Familia Membracidae

Wood, T. K.

La familia Membracidae es fácilmente distinguible de otros homópteros por la expansión dorsal del pronoto, el cual cubre parcial o completamente al escutelo. Esta estructura se apoya sobre el cuerpo del insecto, y da la apariencia de ser un sombrero, con su único punto de unión al cuerpo jústamente sobre la cabeza. La forma y color del pronoto generalmente es muy llamativa. Los patrones de color del pronoto son variables, y van desde uniformemente verdes a cafés hasta combinaciones llamativas de colores (amarillo y rojo contrastando con negro). El pronoto varía en forma desde muy simple hasta complicada, casi fantástica. Los Membracidae (Fig ____) son una familia de extremos en cuanto a forma, algunas especies muy pequeñas (3 a 5 mm) tienen pronotos que parecen excrementos de larvas de mariposas, especies grandes (5 a 15 mm) semejan hormigas, avispas, espinas sobre ramas, hojas pequeñas y flores. Centro y Suramérica poseen una diversidad de especies de membrácidos extremádamente rica. Hasta el momento se sabe que existen 134 especies en Costa Rica y se prevé la existencia de muchas más.

Todos los membrácidos se alimentan chupando savia de plantas, pero el grado de especificidad con respecto a las plantas hospederas es bastante variable. A elevaciones altas y en las regiones templadas muchas especies están restringidas a un sólo género o especie de planta. En los bosques húmedos a lo largo de la costa atlántica de Costa Rica, muchas especies pasan su ciclo de vida sobre varias plantas de diferentes géneros. Sin embargo existen algunas que son específicas. La cantidad de generaciones en un año varía dependiendo de la elevación, el tipo de bosque (por ejemplo, bosque seco versus bosque húmedo) y el género del membrácido. Algunos pueden tener hasta 5 generaciones en un año mientras que otros sólo una.

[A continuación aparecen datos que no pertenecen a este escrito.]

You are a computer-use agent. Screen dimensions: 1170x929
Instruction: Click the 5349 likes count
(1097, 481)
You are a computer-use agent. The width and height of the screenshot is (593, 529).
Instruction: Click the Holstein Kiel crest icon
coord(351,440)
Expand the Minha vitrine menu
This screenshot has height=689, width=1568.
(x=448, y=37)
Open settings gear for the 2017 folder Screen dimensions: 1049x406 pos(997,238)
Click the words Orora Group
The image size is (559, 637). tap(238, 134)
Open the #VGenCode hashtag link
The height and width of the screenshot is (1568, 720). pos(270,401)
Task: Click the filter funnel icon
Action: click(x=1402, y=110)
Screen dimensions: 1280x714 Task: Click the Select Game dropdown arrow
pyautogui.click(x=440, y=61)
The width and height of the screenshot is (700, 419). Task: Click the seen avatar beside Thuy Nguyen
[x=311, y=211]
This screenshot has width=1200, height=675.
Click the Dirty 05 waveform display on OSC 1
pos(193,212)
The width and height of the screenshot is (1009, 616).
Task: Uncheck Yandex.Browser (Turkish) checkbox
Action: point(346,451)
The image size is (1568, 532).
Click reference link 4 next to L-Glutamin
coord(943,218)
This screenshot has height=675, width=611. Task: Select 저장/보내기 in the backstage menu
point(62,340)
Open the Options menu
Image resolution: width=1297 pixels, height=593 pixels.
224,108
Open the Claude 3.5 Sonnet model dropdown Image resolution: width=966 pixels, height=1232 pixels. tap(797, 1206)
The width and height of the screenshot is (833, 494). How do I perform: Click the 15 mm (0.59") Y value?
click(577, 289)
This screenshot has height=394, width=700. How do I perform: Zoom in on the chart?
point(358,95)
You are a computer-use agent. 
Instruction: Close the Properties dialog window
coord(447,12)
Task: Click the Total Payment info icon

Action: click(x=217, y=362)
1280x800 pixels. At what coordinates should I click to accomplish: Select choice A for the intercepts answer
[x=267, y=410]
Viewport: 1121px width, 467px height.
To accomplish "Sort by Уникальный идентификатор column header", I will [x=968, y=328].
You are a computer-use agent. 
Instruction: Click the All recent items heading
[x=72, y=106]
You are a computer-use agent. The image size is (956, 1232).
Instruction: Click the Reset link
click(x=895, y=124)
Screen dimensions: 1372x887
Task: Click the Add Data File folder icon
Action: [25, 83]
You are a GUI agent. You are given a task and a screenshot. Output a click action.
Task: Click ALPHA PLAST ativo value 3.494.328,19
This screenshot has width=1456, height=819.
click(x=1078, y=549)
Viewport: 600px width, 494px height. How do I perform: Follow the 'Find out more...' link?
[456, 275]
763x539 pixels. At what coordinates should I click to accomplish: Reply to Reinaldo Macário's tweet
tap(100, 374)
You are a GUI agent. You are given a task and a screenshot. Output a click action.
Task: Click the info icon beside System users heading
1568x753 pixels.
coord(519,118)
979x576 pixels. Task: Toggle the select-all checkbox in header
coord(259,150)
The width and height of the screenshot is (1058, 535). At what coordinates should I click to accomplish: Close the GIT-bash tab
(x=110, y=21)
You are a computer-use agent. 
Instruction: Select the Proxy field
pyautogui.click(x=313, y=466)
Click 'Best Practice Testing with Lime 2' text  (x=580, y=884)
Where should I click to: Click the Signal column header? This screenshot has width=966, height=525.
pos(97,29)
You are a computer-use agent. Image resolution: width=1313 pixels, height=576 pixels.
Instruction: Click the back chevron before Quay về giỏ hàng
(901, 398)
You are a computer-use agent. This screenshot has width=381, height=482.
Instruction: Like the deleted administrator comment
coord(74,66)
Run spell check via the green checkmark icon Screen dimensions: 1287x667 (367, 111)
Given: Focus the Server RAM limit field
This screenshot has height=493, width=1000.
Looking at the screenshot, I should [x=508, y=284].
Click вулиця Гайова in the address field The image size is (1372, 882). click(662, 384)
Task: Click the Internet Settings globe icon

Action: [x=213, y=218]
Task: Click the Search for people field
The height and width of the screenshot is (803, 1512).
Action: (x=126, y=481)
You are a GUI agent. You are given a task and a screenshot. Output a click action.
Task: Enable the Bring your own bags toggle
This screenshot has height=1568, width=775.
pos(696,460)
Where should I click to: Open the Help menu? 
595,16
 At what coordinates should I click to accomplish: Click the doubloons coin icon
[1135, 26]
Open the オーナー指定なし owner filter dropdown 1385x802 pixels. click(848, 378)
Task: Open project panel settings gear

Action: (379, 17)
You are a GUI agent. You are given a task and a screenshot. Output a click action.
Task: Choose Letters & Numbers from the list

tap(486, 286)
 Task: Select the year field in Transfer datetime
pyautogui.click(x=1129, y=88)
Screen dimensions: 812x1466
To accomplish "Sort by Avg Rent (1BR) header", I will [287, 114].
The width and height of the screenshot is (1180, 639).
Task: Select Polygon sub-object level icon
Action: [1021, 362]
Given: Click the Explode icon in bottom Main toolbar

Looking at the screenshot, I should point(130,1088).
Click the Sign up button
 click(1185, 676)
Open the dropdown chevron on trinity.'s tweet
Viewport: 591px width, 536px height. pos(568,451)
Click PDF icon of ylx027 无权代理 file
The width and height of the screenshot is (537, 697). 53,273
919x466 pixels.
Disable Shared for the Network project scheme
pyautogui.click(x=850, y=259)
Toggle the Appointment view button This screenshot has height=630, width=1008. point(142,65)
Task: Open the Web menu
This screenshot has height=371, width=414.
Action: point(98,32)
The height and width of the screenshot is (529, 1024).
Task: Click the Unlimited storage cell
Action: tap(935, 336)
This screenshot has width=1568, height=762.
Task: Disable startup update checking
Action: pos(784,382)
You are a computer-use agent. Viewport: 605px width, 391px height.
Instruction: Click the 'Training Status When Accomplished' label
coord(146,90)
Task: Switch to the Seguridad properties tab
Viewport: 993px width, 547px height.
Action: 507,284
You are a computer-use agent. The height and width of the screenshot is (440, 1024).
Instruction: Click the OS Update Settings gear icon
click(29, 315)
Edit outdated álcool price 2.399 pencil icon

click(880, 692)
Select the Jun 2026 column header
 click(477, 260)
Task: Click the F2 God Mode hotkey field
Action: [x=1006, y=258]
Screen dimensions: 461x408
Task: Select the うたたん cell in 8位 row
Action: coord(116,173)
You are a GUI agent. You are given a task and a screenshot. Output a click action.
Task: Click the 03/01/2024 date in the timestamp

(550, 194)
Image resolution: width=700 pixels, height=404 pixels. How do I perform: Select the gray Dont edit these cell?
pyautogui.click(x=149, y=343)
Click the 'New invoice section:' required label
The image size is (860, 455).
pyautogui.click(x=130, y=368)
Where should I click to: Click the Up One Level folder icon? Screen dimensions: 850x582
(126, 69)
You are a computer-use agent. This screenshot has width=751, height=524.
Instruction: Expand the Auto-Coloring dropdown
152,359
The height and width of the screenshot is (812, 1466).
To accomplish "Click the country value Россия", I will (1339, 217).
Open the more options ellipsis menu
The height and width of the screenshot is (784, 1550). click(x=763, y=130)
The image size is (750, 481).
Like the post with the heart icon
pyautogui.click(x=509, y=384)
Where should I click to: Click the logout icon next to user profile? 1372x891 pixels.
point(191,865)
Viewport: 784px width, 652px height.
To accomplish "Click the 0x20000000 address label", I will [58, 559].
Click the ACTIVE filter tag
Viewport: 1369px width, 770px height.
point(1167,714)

A bajas elevaciones muchas especies forman agregaciones de ninfas que son atendidas por hormigas. Las ninfas producen secreciones dulces que contienen azucares y aminoácidos obtenidos de la savia de las plantas. Las hormigas recogen este líquido del tubo caudal de las ninfas para alimentarse ellas mismas o para alimentar a sus larvas o compañeras en el nido. A cambio de este líquido azucarado, las ninfas reciben protección contra depredadores por parte de las hormigas.

El cuidado maternal es muy común en muchas especies costarricenses. Las hembras protegen sus huevos y mantienen a sus proles en agregaciones. Las hembras de algunas especies son extremadamente agresivas y pueden expulsar depredadores de las ramas donde se encuentran.